Sobi in €387m orphan drug deal with Novimmune

The exclusive licence agreement will give Sobi the rights to emapalumab, an anti-interferon-gamma monoclonal antibody, which currently being reviewed by the FDA for the treatment of primary Haemophagocytic lymphohistiocytosis (HLH). HLH is a rare life-threatening syndrome of immune activation, for which there is currently no treatment on the market.

Sobi is paying the Swiss drug discovery company Novimmune CHF50m (€43m) upfront, with a total of CHF400m (€344m) following over the next 8 years.

Sobi also signed a non-binding letter of intent with Novimmune giving it the option to acquire all assets relating to emapalumab at a later date, which would also include the transfer of relevant employees, and options for exclusive development and commercialisation rights to preclinical products in the field of immuno-oncology, NI-1801 and NI-1701.

“Novimmune has brought emapalumab all the way from discovery through development to the brink of regulatory approval. Now is the right time to bring in a partner with substantial commercial capabilities to take the next step of making the product available for patients in need,” said Novimmune’s Chairman and CEO Eduardo Enrico Holdener. “In Sobi we see a strong partner with a proven ability to further develop, commercialise and provide access to innovative treatments for rare disease patients across European and US markets. Pending approval by the FDA, this means that patients who suffer from HLH will be able to benefit from emapalumab, the only targeted medicine specifically developed for the treatment of HLH.”

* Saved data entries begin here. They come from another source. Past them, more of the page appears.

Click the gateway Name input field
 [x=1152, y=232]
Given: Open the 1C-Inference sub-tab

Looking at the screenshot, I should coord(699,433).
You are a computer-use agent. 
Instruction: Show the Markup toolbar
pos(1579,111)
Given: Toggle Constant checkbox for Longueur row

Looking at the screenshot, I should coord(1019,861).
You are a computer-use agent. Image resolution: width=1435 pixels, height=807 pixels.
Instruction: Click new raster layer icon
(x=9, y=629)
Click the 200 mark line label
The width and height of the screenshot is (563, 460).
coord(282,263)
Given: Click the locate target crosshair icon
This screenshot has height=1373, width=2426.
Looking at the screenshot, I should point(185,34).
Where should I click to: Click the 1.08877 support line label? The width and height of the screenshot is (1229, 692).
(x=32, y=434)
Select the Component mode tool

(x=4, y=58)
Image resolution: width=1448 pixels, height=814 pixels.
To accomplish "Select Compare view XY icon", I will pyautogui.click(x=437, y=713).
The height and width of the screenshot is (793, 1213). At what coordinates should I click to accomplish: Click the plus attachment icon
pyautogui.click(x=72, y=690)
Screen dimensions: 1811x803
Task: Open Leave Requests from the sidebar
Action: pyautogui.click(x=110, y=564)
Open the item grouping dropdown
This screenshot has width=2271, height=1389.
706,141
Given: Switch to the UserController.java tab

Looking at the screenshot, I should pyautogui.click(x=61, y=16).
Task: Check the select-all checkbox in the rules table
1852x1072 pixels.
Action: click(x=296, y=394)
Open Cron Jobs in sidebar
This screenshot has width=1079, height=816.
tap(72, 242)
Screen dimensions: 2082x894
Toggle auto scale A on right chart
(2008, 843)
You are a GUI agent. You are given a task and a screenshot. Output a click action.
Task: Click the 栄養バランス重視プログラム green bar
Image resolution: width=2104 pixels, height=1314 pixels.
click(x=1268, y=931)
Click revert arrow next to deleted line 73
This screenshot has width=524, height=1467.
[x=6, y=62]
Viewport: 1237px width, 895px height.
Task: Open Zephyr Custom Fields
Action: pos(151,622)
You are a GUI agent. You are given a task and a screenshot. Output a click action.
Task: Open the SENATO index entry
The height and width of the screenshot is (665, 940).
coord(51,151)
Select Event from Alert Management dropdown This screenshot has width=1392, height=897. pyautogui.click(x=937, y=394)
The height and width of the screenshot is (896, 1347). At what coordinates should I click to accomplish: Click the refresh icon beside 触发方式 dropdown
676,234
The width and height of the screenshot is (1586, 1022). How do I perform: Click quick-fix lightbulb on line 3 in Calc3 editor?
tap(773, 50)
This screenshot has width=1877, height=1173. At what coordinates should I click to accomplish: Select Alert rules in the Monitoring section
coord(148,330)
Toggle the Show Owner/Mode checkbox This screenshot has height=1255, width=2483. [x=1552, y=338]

“We believe this transaction is an excellent fit for Sobi and consistent with our strategy of expanding our commercial Specialty Care portfolio, strengthening our geographic footprint, particularly in the US, and building our R&D pipeline,” added Sobi President and CEO Guido Oelkers. “Our strategic goal is to build our Specialty Care business area as a complement to Haemophilia, allowing Sobi to advance our position to become global leaders in rare diseases.”